RECORDS FOR THIS EXERCISE:

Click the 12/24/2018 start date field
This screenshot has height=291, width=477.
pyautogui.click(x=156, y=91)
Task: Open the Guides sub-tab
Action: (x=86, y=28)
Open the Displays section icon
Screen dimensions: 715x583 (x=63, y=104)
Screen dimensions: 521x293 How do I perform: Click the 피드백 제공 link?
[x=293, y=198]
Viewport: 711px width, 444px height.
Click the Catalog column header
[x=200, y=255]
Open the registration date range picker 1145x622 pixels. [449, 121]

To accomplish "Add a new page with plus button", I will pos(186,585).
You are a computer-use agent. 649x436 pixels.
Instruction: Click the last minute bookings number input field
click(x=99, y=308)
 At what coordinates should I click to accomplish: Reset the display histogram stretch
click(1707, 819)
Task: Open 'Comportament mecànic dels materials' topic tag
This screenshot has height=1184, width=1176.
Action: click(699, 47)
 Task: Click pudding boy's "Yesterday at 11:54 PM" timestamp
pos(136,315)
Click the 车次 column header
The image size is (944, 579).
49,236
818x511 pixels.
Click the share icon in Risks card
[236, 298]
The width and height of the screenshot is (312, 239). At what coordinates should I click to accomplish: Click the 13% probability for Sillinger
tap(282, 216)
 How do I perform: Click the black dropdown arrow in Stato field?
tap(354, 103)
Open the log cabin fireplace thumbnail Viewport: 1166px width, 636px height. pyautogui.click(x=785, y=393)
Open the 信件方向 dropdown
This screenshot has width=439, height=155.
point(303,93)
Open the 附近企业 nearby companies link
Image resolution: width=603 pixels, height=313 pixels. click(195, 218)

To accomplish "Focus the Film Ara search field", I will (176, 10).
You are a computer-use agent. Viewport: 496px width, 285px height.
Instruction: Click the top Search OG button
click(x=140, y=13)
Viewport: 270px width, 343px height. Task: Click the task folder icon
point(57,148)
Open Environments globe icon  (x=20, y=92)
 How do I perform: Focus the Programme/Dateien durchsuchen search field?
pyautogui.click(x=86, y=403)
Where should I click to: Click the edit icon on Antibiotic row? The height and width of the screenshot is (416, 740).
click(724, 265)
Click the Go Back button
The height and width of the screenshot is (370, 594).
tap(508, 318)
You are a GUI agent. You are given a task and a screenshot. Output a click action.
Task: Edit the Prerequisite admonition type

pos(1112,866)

THE PROBLEM: List every line from the entries above that contains the string "what", copying each line in full. Matching is case-sensitive.

WRITTEN RESPONSE:
 At what coordinates should I click to accomplish: Reset the display histogram stretch
The width and height of the screenshot is (312, 239). At what coordinates should I click to accomplish: Click the 13% probability for Sillinger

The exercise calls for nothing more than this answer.